ジェームズ・オーウェン『ヘッジファンド投資入門』

ヘッジファンド投資入門―「不確実性」と「不安定性」から利益を上げる法

ヘッジファンド投資入門―「不確実性」と「不安定性」から利益を上げる法

 副題に『「不確実性」と「不安定性」から利益を上げる法』。個人投資家向けのヘッジファンド入門書。実際にヘッジファンドに投資したいと思っている人向けの本だが、そんな資産家でもないだけに、ヘッジファンドの仕組みを知るために読んでみた。結論からいうと、面白かった。
 以前、ヘッジファンドの概説書を読んだ時も思ったのだが、ヘッジファンドは現在の戦四国の経済状況から生まれたきたものだと改めて思う。経済が成長しない世界、市場の変動が極めて高い世界。「不確実性」と「不安定性」が増す世界で、成長株やバリュー株(割安株)の「バイ・アンド・ホールド」は言うやすくして、実行するのは難しい。そこで分散投資という話が出てくるのだが、その代表ともいえる投信について、この本では、ベンチマークを基本としたプルーデントマン・ルール(思慮深い投資家の原則)の結果、資産が増えようが、減ろうが、S&Pなどの指数(日本だとTOPIXとか日経平均だろうが)に勝っていれば、OKという運用者の官僚主義をもたらしているという。個人投資家にとっては資産の絶対額の増加。

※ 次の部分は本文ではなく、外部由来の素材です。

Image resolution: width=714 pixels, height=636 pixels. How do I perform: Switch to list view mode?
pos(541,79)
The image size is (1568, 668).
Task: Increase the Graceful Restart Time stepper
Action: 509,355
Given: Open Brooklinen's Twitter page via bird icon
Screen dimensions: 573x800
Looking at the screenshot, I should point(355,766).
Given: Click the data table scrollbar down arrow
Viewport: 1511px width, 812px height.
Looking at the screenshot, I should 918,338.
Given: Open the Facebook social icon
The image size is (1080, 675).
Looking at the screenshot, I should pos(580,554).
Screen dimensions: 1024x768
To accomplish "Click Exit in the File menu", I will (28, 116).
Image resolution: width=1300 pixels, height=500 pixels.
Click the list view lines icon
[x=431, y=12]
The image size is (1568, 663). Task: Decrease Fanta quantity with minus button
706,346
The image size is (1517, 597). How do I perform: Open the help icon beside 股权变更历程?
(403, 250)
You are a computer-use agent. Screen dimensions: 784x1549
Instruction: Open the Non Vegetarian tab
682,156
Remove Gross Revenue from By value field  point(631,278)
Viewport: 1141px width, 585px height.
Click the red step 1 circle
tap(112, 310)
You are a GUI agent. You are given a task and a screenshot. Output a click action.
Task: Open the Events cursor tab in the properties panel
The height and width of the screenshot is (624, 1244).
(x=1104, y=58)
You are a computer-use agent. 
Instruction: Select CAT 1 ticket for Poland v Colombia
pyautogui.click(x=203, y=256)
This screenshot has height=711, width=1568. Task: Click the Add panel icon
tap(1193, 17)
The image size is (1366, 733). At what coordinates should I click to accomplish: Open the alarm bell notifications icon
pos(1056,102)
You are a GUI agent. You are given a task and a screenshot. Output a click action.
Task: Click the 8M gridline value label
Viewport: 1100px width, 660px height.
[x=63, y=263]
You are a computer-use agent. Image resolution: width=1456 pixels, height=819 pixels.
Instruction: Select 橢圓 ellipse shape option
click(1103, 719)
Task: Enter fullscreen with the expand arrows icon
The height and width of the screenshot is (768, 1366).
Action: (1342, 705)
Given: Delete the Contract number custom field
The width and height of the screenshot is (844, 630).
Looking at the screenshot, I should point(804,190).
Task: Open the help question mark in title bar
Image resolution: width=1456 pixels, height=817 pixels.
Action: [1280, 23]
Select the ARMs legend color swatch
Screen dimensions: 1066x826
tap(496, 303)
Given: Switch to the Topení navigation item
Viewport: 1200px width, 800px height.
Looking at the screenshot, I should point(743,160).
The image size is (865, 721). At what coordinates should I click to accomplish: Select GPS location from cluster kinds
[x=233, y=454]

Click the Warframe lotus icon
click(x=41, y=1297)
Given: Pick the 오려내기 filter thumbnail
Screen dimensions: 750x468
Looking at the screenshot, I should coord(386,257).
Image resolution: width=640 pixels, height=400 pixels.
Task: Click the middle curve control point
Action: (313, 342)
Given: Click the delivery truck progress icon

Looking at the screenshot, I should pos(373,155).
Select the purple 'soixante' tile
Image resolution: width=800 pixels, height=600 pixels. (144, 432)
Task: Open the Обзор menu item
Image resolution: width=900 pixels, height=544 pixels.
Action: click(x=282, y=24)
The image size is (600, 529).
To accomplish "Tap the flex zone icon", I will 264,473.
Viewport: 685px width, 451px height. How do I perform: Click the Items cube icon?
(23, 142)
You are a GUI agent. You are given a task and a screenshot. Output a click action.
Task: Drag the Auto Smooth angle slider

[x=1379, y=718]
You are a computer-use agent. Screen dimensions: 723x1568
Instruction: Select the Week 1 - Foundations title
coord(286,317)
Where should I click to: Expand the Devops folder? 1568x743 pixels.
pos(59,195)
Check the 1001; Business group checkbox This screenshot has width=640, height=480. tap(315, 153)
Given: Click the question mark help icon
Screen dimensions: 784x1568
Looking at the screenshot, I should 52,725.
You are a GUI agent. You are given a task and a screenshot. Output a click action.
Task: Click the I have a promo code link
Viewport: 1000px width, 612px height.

そうしたところから伝統的な株や債券の買い持ちとは違う運用手法で、資産の拡大を図るヘッジファンドが出てきたというのは、よくわかる。
 加えて、ヘッジファンドと一言で言っても、その運用手法は様々で、いくつものタイプがあること。また、投資にするにあたっての注意などを詳細に解説している。当然、米国の投資家を想定して書いているので、最後の訳者解説で、日本の投資家向けの情報が補足されている。読みやすいし、ヘッジファンドを理解する上で参考になった。
 で、目次で内容をみると...

第I部 なぜ保守的な投資家に向いているのか?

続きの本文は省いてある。